As genocide survivor and author Immaculée Ilibagiza remembers, “[Hutus and Tutsis] had virtually the same culture: We sang the same songs, farmed the same land, attended the same churches, and worshiped the same God. We lived in the same villages, on the same streets, and often in the same houses.”

Before this, there had been a fervent sense of national unity, underpinned by loyalty to the monarchy. But Belgium, aided by the Catholic Church, sought to turn Rwandan society against itself, the classic divide and conquer. Colonizers favored Tutsis, claiming they were closer to Europeans than other Black Africans. The Belgians typically assigned Tutsi status to anyone owning more than 10 head of cattle. To circumvent the impossibility of telling apart Hutus and Tutsis on sight, Belgian authorities instituted identity cards with “ethnic” identity printed on them.

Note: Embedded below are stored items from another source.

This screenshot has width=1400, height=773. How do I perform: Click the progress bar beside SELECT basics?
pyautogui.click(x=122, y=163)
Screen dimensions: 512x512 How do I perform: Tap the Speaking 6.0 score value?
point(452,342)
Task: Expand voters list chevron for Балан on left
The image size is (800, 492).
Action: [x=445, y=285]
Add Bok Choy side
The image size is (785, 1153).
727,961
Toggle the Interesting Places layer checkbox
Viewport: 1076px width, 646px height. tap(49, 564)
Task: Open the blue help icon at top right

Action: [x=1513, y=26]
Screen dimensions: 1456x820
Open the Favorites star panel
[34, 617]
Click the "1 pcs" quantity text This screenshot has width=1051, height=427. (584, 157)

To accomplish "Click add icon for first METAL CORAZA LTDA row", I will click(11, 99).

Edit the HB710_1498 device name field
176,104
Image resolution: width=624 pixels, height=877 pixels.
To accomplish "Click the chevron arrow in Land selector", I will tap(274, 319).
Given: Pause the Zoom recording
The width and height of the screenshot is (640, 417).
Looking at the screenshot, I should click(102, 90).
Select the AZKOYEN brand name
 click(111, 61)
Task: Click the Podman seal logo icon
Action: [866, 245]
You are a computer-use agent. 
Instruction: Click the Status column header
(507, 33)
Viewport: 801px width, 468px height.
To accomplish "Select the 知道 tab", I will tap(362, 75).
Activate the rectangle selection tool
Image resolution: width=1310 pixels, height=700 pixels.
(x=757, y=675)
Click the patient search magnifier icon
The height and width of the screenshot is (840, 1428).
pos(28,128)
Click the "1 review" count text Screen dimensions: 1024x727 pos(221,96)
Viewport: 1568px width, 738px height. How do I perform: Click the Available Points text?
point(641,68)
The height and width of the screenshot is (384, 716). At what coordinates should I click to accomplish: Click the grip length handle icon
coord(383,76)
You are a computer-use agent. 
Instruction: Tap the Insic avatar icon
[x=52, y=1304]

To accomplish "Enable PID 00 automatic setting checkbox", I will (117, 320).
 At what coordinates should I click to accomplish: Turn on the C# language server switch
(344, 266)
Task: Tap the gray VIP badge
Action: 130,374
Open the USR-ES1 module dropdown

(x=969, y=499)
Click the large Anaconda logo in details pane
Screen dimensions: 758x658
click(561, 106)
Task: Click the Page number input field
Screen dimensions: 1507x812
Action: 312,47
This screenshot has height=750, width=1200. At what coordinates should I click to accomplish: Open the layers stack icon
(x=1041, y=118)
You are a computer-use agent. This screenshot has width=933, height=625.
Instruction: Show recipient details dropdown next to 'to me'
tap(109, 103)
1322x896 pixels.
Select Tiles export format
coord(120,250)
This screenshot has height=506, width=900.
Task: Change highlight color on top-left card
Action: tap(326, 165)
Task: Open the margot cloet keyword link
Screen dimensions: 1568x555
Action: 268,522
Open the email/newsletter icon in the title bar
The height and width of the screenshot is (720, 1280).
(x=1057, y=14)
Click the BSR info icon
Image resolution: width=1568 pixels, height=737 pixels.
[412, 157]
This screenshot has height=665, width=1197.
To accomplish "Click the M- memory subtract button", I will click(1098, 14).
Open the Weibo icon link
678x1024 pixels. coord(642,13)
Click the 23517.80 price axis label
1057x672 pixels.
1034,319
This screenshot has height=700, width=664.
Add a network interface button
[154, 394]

The fastest genocide in history did not come out of nowhere but out of years of escalating rhetoric and discrimination under the Hutu Power government. The Hutu Power movement, which began in the mid-20th century, unexpectedly embraced the notion that Tutsis were “different” and akin to foreigners. Hutus were true native Rwandans, whereas Tutsis were foreign. In 1992, one ideologue called for Tutsis to be expelled from Rwanda via the Nyabarongo, a tributary of the Nile. Radio Télévision Libres des Mille Collines (RTLM) was a putatively independent radio stationed based in the capital of Kigali that incited hatred towards Tutsis, calling them snakes or inyezi, cockroaches, part of a long-term campaign to dehumanize them.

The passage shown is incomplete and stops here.